Statement of the problem (proposed for discussion)

Many of the available records of organism occurrence/abundance contain useful but imprecise or non-quantitative location information. In addition, some sampling methods and survey techniques result in data that are aggregated over a significant area or water volume. Transforming this information into digital data for database storage and retrieval presents of the challenge of identifying and providing access to the information without loss and without misrepresentation (e.g., spurious precision introduced by using a point coordinate for an areal observation).

Similar problems occur with date/time data. Collection or observation times may be known to the minute, hour, day, month or year, or to any interval based on those units. As with the spatial case, an interval can have two meanings -- one, the precision with which an actual point event is known, and two, the actual interval over which the collection (e.g., a plankton tow) was in operation.
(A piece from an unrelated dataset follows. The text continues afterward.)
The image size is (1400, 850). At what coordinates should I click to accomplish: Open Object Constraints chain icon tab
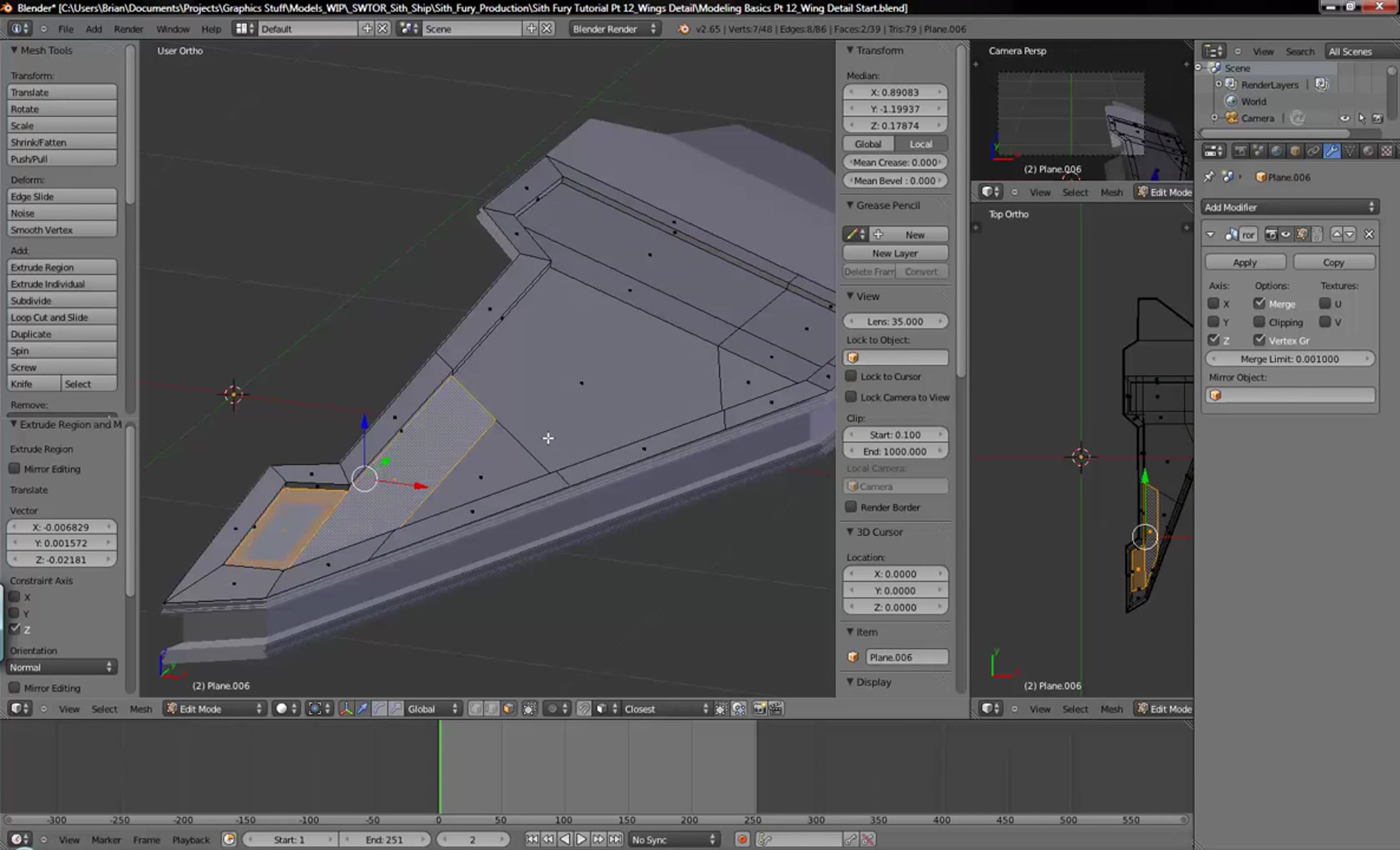pos(1312,151)
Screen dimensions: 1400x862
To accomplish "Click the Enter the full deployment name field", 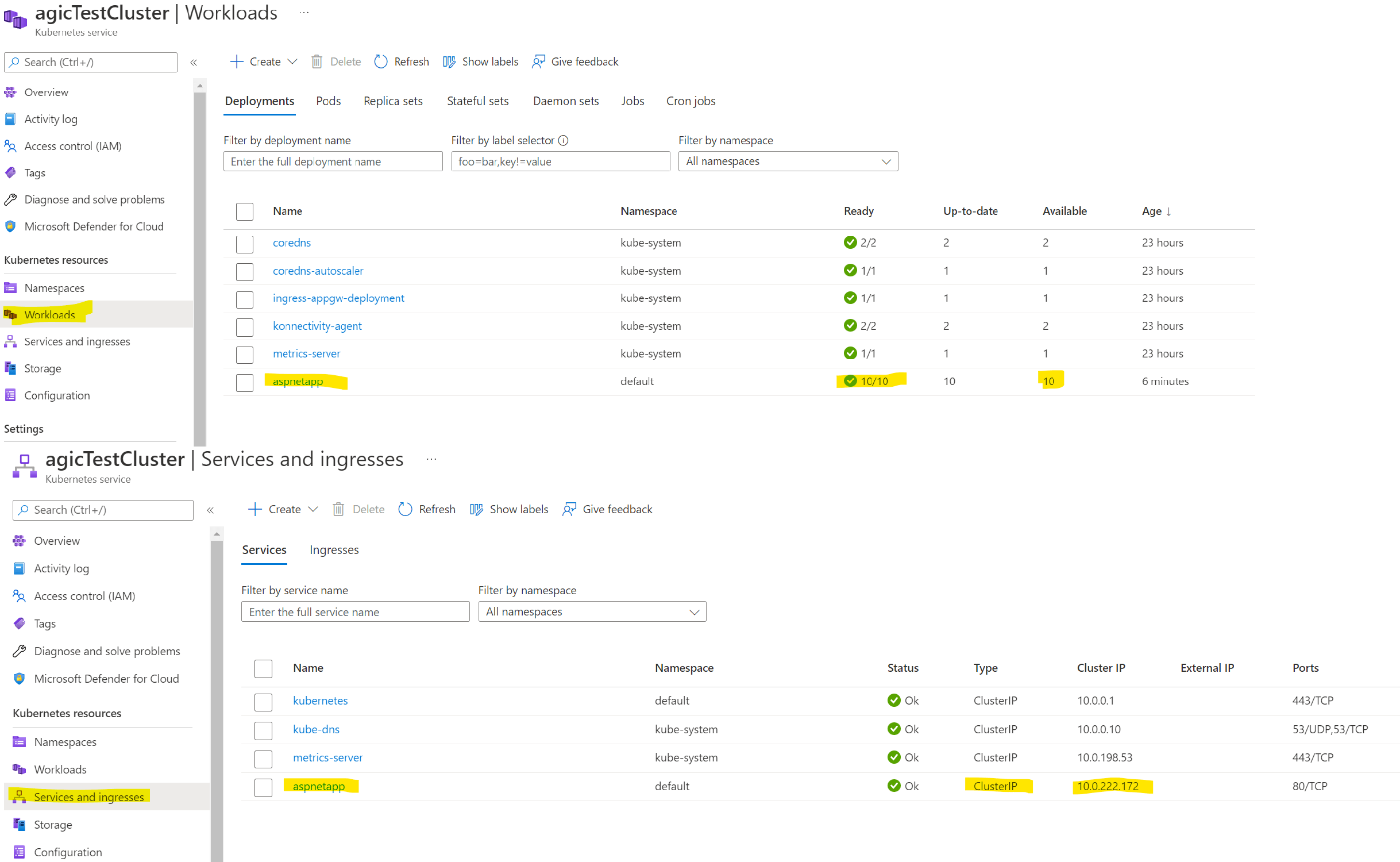I will tap(332, 161).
In some cases, a time interval can be safely inferred; for example, there is little doubt that the sample was collected before the date of published description or museum accession.
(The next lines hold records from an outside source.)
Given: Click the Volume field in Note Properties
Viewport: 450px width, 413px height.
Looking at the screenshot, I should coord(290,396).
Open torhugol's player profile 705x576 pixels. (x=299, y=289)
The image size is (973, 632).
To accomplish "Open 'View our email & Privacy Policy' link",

These problems are most common with older collections or descriptions, but they will never disappear completely. Organisms that are not of commercial significance, not easily observed and identified, or not the target of specific research investigations will continue to be found and identified as 'bycatch' with other samples, or by a dispersed network of individual investigators. In these and other cases, useful information will become available without the technologically-based ancillary information expected -- even demanded -- of focused scientific collection efforts. Since the vast majority of the ocean's organisms probably fall into either this category or into the class of organisms collected by 'non-point' methods, and since at least some future observations will be based on remote sensing, a comprehensive system for documenting and retrieving a variety of types of spatio-temporal information is essential.

The information discussed is particularly critical to the biodiversity and biogeography aspects of OBIS/CoML. Historic observations provide the baselines against which present and future censuses can and must be compared to achieve any understanding of long-term population and distribution dynamics. We know that for many species and regions, human pressures had already had substantial impact on populations and habitats before the advent of precisely recorded time and location data. Our understanding of trends and forcing functions will depend critically on the information inherent in historical data, and our ability to use those data with the power of developing information technologies will depend on our ability to formulate semantic and syntactic links that will allow computers to provide and portray data without censorship or misrepresentation.
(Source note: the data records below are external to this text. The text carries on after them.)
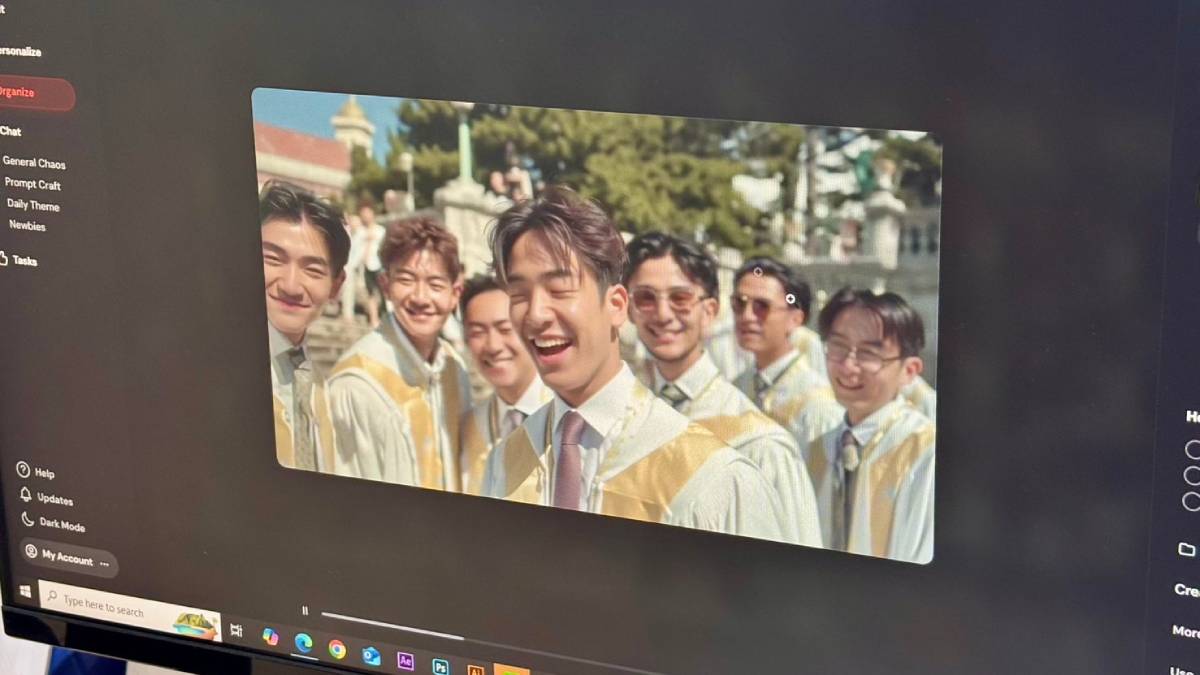Viewport: 1200px width, 675px height.
Task: Open Adobe Photoshop from the taskbar
Action: pyautogui.click(x=440, y=666)
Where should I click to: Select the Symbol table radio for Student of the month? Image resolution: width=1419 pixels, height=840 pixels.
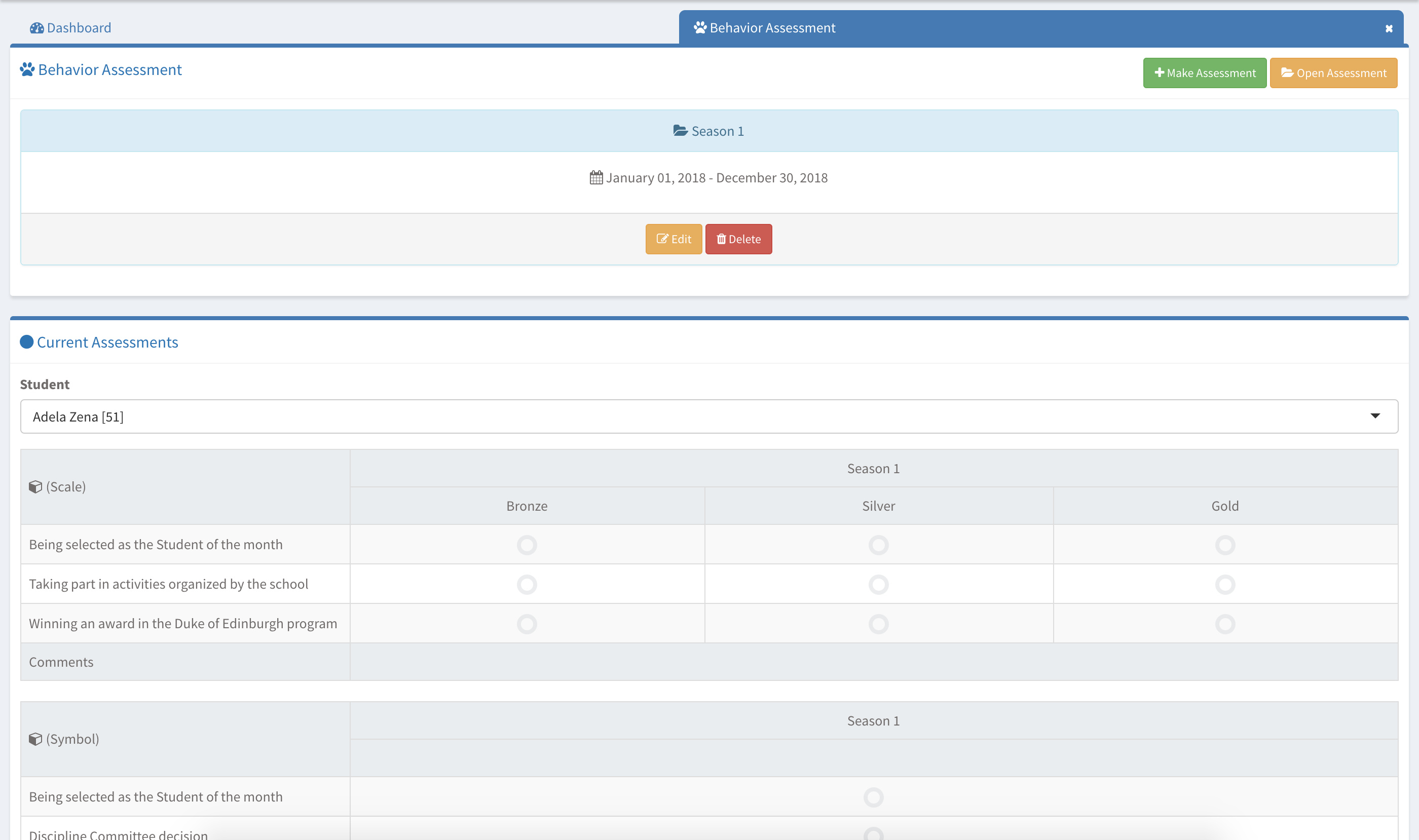click(873, 797)
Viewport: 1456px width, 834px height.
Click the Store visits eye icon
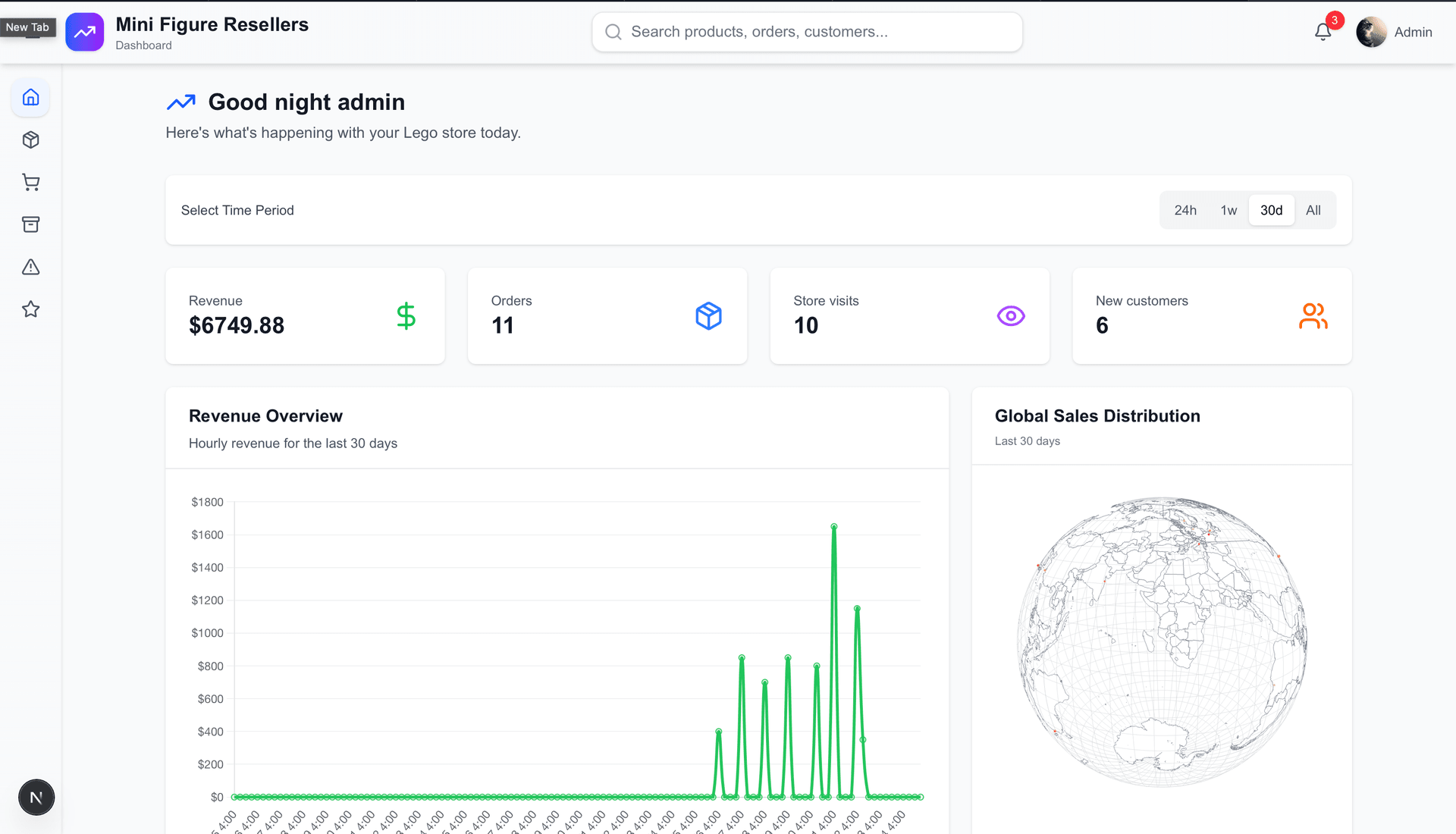[1010, 315]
Objectives (proposed for discussion)

To use community discussion and input to devise a family of data conventions and storage techniques that address the need to preserve and utilize valuable information that may have various types of imprecision associated with its spatial and temporal reference information. The approaches used should meet the following criteria:

1. Preserve, in some accessible form, essentially all of the original information;

2. Abstract salient aspects of the information in forms amenable to automated analysis and data processing;

3. Link caveats and precision estimates to the derived data in such a way as to minimize inadvertent misinterpretation;

4. Be sufficiently simple and well-defined so that basic search and entry operations do not require expert intervention in most cases; and,

5. Be as consistent and compatible as possible across various taxa, applications, and types of information.